In tanti alla Marcia PerugiAssisi per la pace e per Riace | Pierangelo Monti

Si calcola che eravamo in 100.000 alla Marcia Perugia-Assisi di domenica 7 ottobre: un gioioso e colorato corteo, lungo più di 10 chilometri, di pacifisti giunti da tutte le regioni (trenta dal Canavese), che hanno camminato al mattino sotto la pioggia e al pomeriggio con il sole.

Ogni due anni è ormai tradizione manifestare così per la pace, con riferimenti d’attualità e in varie accezioni: disarmo, nonviolenza, solidarietà, giustizia distributiva, sviluppo dei popoli, diritti umani per tutti e “fraternità”, valore scelto quest’anno dagli organizzatori come tema caratterizzante l’edizione 2018, scritto sullo striscione ufficiale della Marcia.
Come sempre i marciatori, di ogni età, portavano bandiere, striscioni e cartelli coi quali richiamavano questioni e situazioni diverse. La novità in questa edizione è stato il riferimento a Riace: esempio di paese rinato grazie all’accoglienza e integrazione dei migranti di tante nazioni, frutto principalmente dell’impegno del suo sindaco Mimmo Lucano, assurdamente messo agli arresti domiciliari per favoreggiamento dell’immigrazione clandestina.
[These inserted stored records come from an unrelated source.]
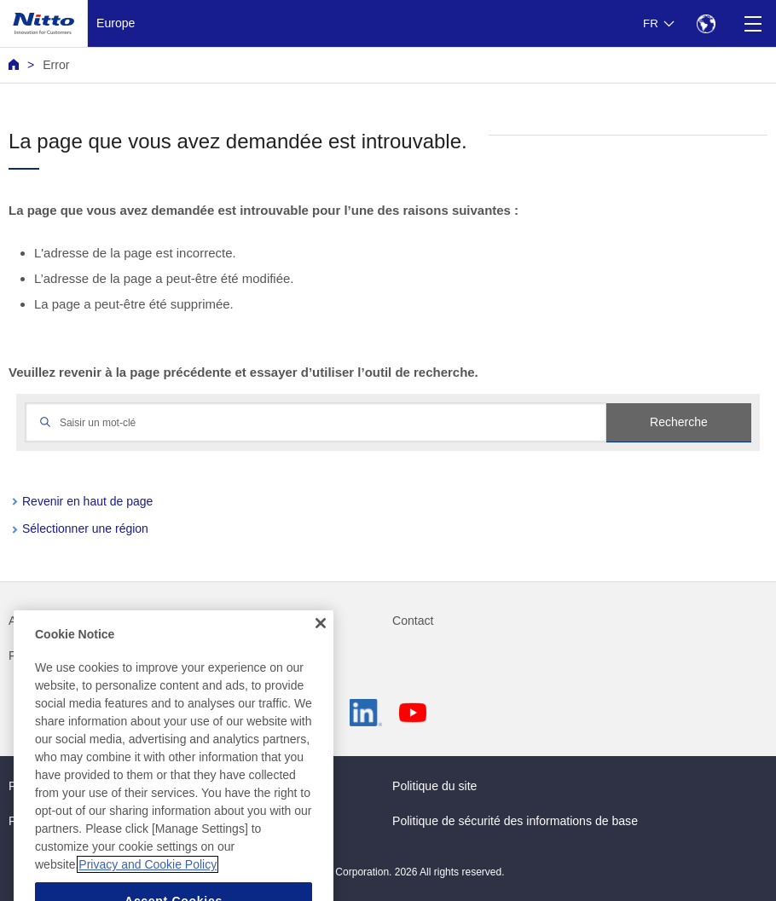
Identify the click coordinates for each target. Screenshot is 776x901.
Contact (413, 620)
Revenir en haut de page (87, 501)
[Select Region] (705, 23)
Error (56, 65)
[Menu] (752, 23)
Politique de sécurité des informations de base (515, 821)
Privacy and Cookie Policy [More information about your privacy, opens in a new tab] (147, 880)
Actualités (35, 620)
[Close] (320, 639)
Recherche (679, 422)
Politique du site (434, 786)
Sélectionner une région (85, 528)
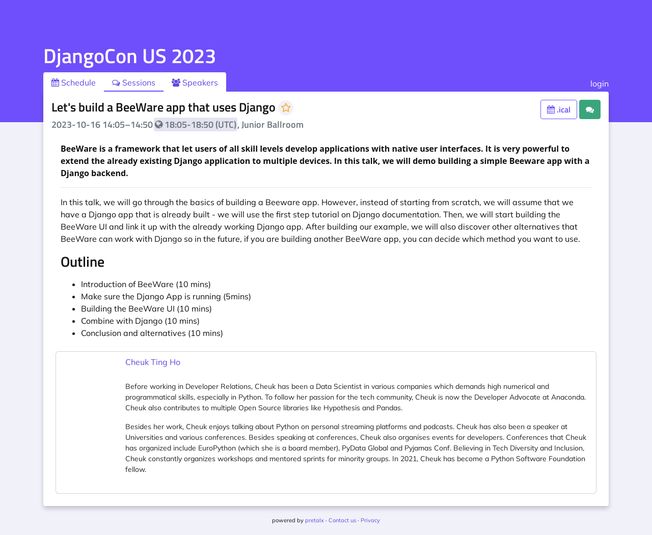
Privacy (370, 520)
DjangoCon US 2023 (129, 55)
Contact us (342, 520)
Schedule (73, 82)
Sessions (133, 82)
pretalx (314, 520)
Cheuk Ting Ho (152, 362)
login (599, 83)
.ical (558, 109)
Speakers (195, 82)
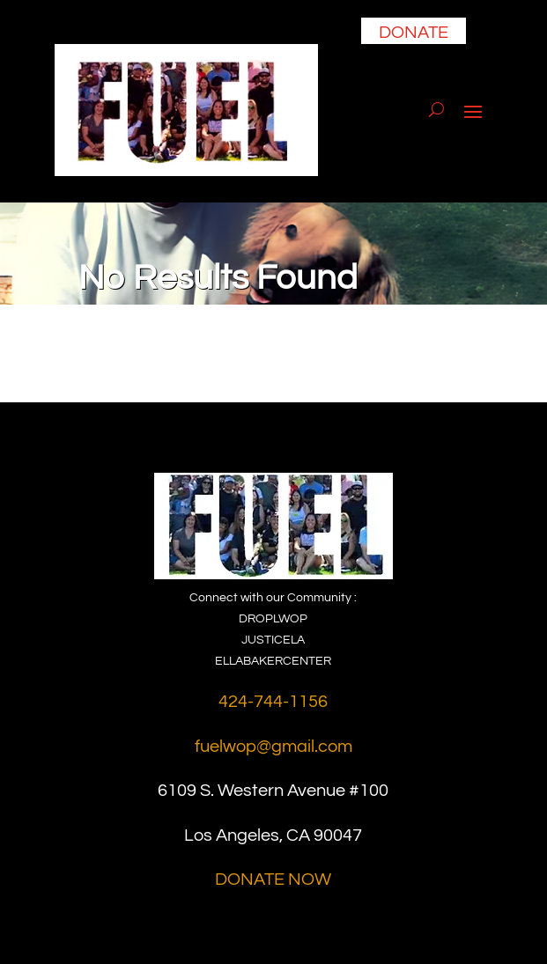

Molti marciatori portavano cartelli di solidarietà verso di lui, e Flavio Lotti, del Comitato promotore della manifestazione, ha indicato il modello Riace come meritevole candidato al Nobel per la pace.

Un centro missionario ha esposto a metà percorso una mostra di trenta cartelloni, con i più estesi conflitti armati che infiammano il mondo. Molte organizzazioni hanno collocato i loro gazebo a Santa Maria degli Angeli, dove su un palco si sono alternati a parlare i rappresentanti delle organizzazioni, dei sindacati, delle istituzioni, delle scuole: volti noti e meno noti del popolo della pace. Anche alla partenza a Perugia e all’arrivo alla Rocca di Assisi hanno parlato e suonato in tanti.

Al rientro ci siamo chiesti e ci hanno chiesto se questa Marcia otterrà qualcosa. Personalmente non mi aspetto cambiamenti politici evidenti, ma aiuterà molti, non solo tra i partecipanti, a non cadere nell’indifferenza e nella rassegnazione alla violenza, all’ingiustizia, alla sofferenza dei poveri e degli oppressi.

Certo sarebbe giusto ottenere dal governo italiano almeno l’adesione al Trattato dell’ONU per la messa al bando delle armi atomiche. La Tavola della pace, il coordinamento Enti locali per la pace e i Francescani di Assisi che organizzano le marce, dovrebbero riportare con forza al governo almeno questa richiesta, condivisa da tutti i marciatori e certamente condivisa anche dal Papa, dal Presidente della Repubblica e dal Presidente della Camera, che hanno inviato alla Marcia messaggi di vicinanza e incoraggiamento.